IL BARCELLONA NON HA ESEGUITO SINO IN FONDO
Tre paragrafi dedicati esclusivamente ai pregi del Barcellona, eppure contro l’Olympiacos vedremo il Real Madrid. Il secondo tempo della vecchia guardia ha connotati che trascendono la nostra rubrica, così come l’interruzione del flusso offensivo del Barça. La squadra di Jasi, in sostanza, smette di eseguire i giochi senza che il Real apporti nessun particolare correttivo. Alcune delle triple costruite ottimamente non entrano, così tutto il meccanismo d’attacco del Barcellona si autosabota, creando confusione negli uomini di Saras. Sarà il maledetto canestro alla sinistra delle telecamere, ma il 9/14 del primo tempo si trasforma in 3/12 nel 3° quarto. Sanguinare davanti a un braco di squali come quelli di bianco vestiti è letale. Anzi, sanguinoso.

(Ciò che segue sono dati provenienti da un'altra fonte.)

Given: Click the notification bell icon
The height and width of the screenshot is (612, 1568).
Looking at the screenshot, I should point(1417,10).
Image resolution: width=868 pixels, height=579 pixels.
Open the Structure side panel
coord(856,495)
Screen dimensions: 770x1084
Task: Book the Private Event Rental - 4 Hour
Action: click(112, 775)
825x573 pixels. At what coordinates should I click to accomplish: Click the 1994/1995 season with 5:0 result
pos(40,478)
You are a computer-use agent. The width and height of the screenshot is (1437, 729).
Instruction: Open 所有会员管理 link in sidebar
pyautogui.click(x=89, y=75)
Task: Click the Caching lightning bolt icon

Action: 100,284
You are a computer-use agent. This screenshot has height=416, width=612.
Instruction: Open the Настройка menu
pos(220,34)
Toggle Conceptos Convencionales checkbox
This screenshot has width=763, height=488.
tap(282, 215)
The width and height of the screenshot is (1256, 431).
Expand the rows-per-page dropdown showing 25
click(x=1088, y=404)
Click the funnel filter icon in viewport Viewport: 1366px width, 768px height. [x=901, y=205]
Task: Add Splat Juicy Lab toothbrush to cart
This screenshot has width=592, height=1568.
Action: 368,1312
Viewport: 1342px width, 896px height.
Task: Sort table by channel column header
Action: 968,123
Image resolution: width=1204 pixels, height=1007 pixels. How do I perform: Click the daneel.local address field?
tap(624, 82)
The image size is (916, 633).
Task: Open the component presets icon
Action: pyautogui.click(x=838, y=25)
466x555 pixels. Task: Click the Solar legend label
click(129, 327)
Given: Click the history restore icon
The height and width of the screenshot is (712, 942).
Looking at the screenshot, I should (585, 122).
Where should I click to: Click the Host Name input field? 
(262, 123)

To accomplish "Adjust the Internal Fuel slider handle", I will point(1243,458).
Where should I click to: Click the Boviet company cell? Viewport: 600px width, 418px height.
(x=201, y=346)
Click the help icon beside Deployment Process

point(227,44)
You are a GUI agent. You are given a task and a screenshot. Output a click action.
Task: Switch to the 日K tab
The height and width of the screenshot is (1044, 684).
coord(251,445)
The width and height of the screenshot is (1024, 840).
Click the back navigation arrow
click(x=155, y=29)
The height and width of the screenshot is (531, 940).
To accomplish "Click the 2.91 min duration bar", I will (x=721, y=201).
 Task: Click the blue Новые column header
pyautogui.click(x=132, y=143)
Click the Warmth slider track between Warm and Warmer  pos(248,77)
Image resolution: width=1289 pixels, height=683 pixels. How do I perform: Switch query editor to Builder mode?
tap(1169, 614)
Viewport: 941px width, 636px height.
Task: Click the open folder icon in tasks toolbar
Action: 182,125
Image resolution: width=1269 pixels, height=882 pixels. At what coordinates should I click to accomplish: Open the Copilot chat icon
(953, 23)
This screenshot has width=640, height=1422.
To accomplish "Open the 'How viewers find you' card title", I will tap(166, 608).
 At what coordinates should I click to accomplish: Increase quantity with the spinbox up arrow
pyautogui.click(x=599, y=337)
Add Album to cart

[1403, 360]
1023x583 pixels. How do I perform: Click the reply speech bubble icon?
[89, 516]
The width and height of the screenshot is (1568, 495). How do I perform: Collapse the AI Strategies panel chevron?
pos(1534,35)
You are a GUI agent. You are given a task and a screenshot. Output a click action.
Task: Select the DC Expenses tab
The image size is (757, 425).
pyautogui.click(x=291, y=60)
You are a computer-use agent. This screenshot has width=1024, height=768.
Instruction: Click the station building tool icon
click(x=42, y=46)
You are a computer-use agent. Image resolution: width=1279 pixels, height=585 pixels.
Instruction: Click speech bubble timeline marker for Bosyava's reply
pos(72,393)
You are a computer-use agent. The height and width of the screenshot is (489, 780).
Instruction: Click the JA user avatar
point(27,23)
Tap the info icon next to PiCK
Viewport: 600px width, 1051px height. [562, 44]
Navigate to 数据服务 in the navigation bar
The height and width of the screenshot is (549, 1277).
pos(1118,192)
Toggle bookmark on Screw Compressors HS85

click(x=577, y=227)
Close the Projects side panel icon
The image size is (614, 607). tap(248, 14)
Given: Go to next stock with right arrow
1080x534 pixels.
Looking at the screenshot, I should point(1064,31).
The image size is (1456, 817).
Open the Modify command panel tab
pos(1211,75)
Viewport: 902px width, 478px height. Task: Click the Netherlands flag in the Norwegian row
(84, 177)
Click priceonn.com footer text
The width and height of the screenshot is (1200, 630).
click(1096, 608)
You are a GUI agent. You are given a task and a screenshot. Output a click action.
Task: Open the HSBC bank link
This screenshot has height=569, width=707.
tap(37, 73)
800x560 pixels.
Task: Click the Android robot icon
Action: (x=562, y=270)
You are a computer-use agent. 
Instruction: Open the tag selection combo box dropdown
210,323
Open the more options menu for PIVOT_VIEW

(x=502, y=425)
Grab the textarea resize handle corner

NDIAYE E HEZONJA SÌ, MIROTIĆ NO
A sorprendere non è la monumentale prova della Walking Mountain Edy Tavares o le giocate decisive di Rudy o le mandarine di Llull. A far stropicciare gli occhi sono l’effort difensivo di Hezonja, non esattamente abituato a mostrare il talento atletico a disposizione anche nella propria metà campo, e di Ndiaye, 2004 di nuovo in quintetto dopo gara 5 col Partizan, nel limitare Mirotić. Lo spagnolo nato a Titograd ha registrato la peggior prestazione realizzativa da quando veste la maglia del Barcellona: 3 soli punti, frutto di un libero e un jumper dalla media negli ultimi minuti del quarto quarto. La realtà è che il maggior pregio del Real è stato quello di non farlo entrare mai in partita: i 7’41” iniziali di Eli Ndiaye hanno messo sin da subito un corpo in grado di dare del tu allo skillset di Nikola. Non trovando le solite soluzioni dal post, avendo deciso Mateo di francobollargli il canterano qualsiasi cosa o blocco accadesse e non regalando così mismatch fisici, Mirotic non si è mai messo mentalmente in partita. Dopo lo stint iniziale di Ndiaye è stato il turno, principalmente, di Mario Hezonja, uno che se solo avesse voluto avrebbe potuto replicare il celeberrimo highlight su LeBron James con continuità decennale. Anche solo per una sera abbiamo goduto di diversi “momenti Hezonja”, in cui rinunciare a razionalizzare il talento e godersi la meraviglia che il croato sa portare sul parquet.